Affairs of Men. Errol Brathwaite has published four novels since Fear in the Night. He won the Otago Daily Times competition with An Affair of Men, 1961, in which a Japanese patrol searches for Allied airmen shot down in the Solomon Islands. Captain Itoh is blocked in his efforts by Sedu, headman of a native Christian community. The "affair" between them exploits conflict and suspense at both moral and physical levels. This novel was followed in 1964 by Long Way Home. Here, too, there is an "affair of men", the drama of searchers and rescued in a mountain aircrash in the South Island. This novel was Brathwaite's first attempt, it seems, and already shows the lines of his development, his economy of characterisation, his page 124 familiarity with technical processes, gadgets, and skills, and his interest in the belief and behaviour of men on their own. His fourth novel, The Flying Fish, 1964, pursues the same matters in a historical setting, that of the Taranaki wars of the 1860s.

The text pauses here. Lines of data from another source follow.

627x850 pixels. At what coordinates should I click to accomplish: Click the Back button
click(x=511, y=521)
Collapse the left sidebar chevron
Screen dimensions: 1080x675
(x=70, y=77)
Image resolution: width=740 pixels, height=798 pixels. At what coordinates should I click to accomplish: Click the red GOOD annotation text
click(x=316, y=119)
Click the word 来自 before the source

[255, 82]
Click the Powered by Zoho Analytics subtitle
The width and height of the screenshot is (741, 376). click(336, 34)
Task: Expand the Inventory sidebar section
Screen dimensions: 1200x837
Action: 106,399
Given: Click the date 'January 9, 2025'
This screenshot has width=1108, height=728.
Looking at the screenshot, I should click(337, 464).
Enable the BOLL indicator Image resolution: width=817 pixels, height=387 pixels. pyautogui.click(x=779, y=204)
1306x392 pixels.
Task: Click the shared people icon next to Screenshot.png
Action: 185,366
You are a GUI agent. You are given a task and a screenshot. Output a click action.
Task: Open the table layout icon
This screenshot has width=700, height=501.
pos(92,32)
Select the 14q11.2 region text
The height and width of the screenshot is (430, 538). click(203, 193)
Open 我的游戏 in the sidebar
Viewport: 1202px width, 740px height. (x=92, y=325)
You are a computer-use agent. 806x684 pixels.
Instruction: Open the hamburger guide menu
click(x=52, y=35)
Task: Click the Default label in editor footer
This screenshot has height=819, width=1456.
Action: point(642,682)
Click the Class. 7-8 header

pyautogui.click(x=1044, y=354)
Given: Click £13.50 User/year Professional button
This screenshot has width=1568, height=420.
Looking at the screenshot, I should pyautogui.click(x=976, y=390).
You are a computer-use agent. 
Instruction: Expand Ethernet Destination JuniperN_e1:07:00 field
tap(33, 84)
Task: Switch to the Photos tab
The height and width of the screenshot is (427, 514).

Perhaps of all our subjects this of the Maori wars is the most intractable, and in spite of fine gifts as a novelist Brathwaite has not quite conquered the ground. He follows the career of a settler, Phipps, who joins von Tempsky's commando unit; through a Maori friend Matiu, we enter rather shallowly the Maori experience. The strength of The Flying Fish lies in its handling of military detail—weapons, strategy, manoeuvre in manuka groves and flaxswamps, stockade and homestead. The reader begins to realise what these indeterminate skirmishes felt like to those who lived through them. Brathwaite makes a genuine imaginative penetration into material that usually stimulates our writers only to romantic rhetoric or fiendish bloodbaths. The historical basis of the book is discussed by Dennis McEldowney in Landfall, December 1964.

Brathwaite has now followed it with the second of the planned trilogy, The Needle's Eye, 1965, which takes Major Williams, a minor personage in the first volume, into the Waikato war of 1863-1864. The military detail is again authoritative, and Brathwaite develops further the theme of the moral and personal problems men meet in these "affairs". His work in these two novels represents a real advance in our serious historical fiction.